鎮守の森から突き抜けてそびえ立つのはエウル地区に建造されたObelisco di Marconi(マルコーニのオベリスク)。内部は鉄筋コンクリート製。45mという巨大なオベリスク。グリエルモ・マルコーニは無線電信の発明でノーベル物理学賞を受賞したイタリアの発明家。万博に合わせて氏の足跡を讃えるオベリスクとして建造されたが、第二次世界大戦参戦により中止。1951年から建造が再開され、59年に完成した。

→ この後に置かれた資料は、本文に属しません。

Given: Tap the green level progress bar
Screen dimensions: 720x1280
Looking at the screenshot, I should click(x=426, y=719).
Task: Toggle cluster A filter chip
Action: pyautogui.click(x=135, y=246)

参照: Obelisco di Marconi(Wikipedia イタリア語版)
オベリスク-田舎の墓地-
36.6×29cm(額含まず)、2020、木版
田園の一画が墓地になってる光景は、米どころの地方の象徴的な景観です。その墓地からムッソリーニの名前が刻印されたObelisco del Foro Italico(フォロ・イタリコのオベリスク)がそびえ立っている。

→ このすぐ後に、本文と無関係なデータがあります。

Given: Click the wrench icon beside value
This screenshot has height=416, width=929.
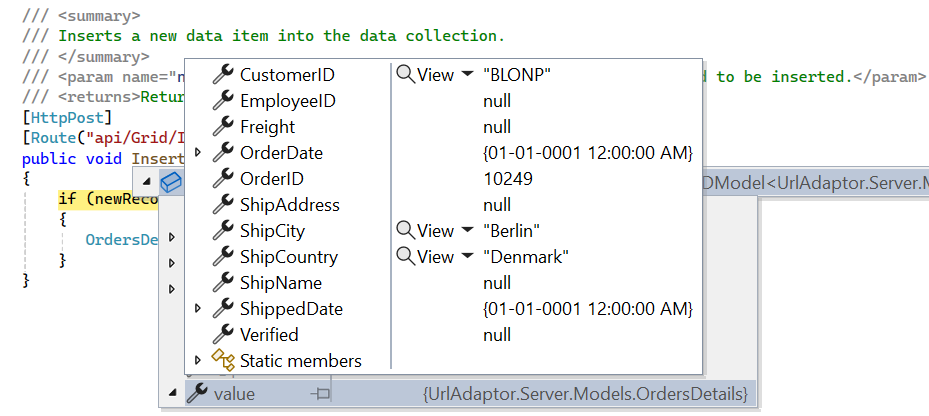Looking at the screenshot, I should pos(198,393).
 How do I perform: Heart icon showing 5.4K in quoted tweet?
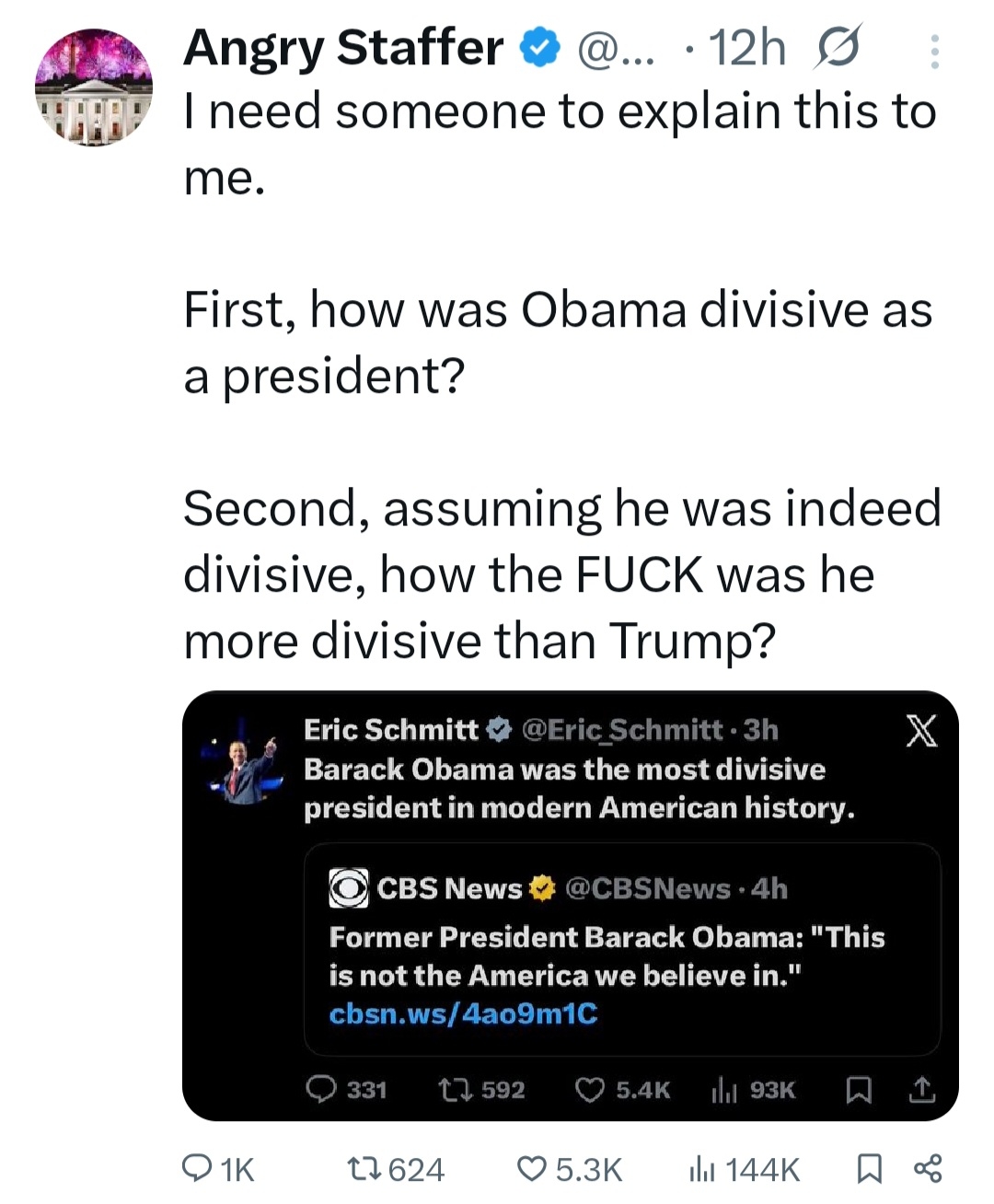pos(589,1090)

フォロ・イタリコとはムッソリーニ政権時代に建造されたスポーツ複合施設で、当時の名称はフォロ・ムッソリーニであったが、戦後は名称を変えられた。勿論、ムッソリーニを讃えるオベリスクであり、当時のイタリア合理主義のデザインを取り入れたかたちだが、なぜか日本の墓石に極めて似ている。こちらは全て大理石で作られている。
参照: FUTURE HISTORY
どうでしょう、気に入って頂けたら嬉しいです。
今年は版画作品に力を注ごうと考えております。というのもそれには理由がございまして、、いや、今回はここまでにしましょう!!
版画制作へ注力するワケは近々ご説明すると思います♪♪
ターンアラウンドでの個展で対談させて頂いた五十嵐太郎さん(建築史・建築批評家/東北大学教授)が今回の個展のレビューを書いてくださいました。ご一読して頂けたら幸いです。

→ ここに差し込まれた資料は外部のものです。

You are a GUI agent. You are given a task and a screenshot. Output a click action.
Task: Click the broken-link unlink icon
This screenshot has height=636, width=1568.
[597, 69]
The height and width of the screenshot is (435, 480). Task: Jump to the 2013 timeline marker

【artscape 2020年03月15日号(artscapeレビュー)】尾崎森平「1 9 4 2 0 2 0」|五十嵐太郎
(おざき しんぺい)
■尾崎森平 Shinpey OZAKI
1987年仙台市生まれ 。岩手大学教育学部芸術文化課程造形コース卒業。現代の東北の景色から立ち現れる神話や歴史的事象との共振を描く。2016年「VOCA 2016 現代美術の展望ー新しい平面の作家たち 」大原美術館賞 。平成27年度 岩手県美術選奨。2019年4月ときの忘れもの「Tricolore2019―中村潤・尾崎森平・谷川桐子展」に出品。
ホームページ https://shinpeywarhol.wixsite.com/ozaki-shinpey
●尾崎森平のエッセイ「長いこんにちは」は毎月25日の更新です。
●本日のお勧め作品は、尾崎森平です。
《ホテル・エウル(昼)》
2019年
アクリル、キャンバス
サイズ:100×100cm
サインあり
こちらの作品の見積り請求、在庫確認はこちらから
※お問合せには、必ず「件名」「お名前」「連絡先(住所)」を明記してください。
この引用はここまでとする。